The latest example is Baucus's comments on the bank tax, which he has now said will not be included in the banking bill, because it doesn't have the votes.  As usual, Baucus's public stance is studied neutrality; he's for whatever will get the bill done, as if he has no possible way of affecting what does, or doesn't, have the votes.  Yglesias gets very annoyed:
I find this kind of “meta” stuff very annoying and I wish reporters wouldn’t let the Baucuses of the world get away with it so easily. 60 votes aside, does Baucus think the bank tax idea is a good one? If not, what’s his critique of it? If so, does he think it would be good to try to bring it up as a separate reconciliation bill at some point? Is there some different form of tax increase that he likes better? Or will the budget deficit vanish like magic without tax increases? 
If he's annoyed by Baucus's persona, well, that's a matter of taste, I guess.  But look: the chance that any reporter could pierce through that persona is zilch.  We're talking about a veteran Senator, and for better or worse he believes that this is the best way for him to chair his committee. Reporters can, I'm sure, ask tough questions until they're blue on the face, and Baucus is going to give the same answer: what he's looking for is something that can get 60 votes.  Indeed, I'm really not sure what "getting away with it" means here.  Would the story be more informative if it included some sentence to the effect of, "Baucus repeatedly declined to offer his own views" of whatever the substantive matter was?  Not in my view.  Meanwhile, Baucus is in fact passing along useful information.  If the press is going to push him on anything, I'd like them to push him on which Senators are opposed to it.  We know, for better or worse, what Baucus favors.

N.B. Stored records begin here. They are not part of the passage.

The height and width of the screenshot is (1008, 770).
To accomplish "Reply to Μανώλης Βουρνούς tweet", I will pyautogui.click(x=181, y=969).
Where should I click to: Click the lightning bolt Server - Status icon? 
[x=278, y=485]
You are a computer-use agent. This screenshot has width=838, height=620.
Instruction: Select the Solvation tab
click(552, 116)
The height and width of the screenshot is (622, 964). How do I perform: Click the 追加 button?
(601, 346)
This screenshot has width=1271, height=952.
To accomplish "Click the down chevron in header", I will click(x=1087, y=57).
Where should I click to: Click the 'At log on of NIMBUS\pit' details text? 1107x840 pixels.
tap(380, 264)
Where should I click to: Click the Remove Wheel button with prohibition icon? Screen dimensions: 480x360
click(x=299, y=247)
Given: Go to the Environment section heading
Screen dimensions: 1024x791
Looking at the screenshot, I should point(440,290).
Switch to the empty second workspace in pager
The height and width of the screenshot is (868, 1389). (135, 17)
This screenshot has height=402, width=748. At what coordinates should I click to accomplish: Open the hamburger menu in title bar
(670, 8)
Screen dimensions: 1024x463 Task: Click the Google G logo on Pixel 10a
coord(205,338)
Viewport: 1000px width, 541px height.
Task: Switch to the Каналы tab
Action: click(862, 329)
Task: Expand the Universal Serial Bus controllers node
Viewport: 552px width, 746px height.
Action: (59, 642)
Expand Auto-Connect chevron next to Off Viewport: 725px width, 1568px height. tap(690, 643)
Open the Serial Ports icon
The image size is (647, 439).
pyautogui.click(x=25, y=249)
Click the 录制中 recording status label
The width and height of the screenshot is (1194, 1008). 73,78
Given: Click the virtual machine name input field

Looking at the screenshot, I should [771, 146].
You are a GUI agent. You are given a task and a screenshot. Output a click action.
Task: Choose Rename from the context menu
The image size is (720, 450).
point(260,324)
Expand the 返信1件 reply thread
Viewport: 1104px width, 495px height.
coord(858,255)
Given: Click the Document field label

And at any rate, judging from the health care experience, perhaps he knows what he's doing.  After all, one could argue it was Max Baucus, with his "I'm for anything that can get 60 votes and against anything that can't" attitude, that succeeded in getting, yes, 60 votes on the Senator floor.  There are plenty of other styles of heading a Congressional committee, but for Baucus, it sure seems as if his neutral broker method (or at least his public neutral broker method) is not too bad.


  1. I think what Yglesias is getting at here is that the statement from Baucus is kind of a cop-out. He's not taking a stand for or against the particulars of the bank tax; instead, he's just stating an observation that it doesn't have 60 votes.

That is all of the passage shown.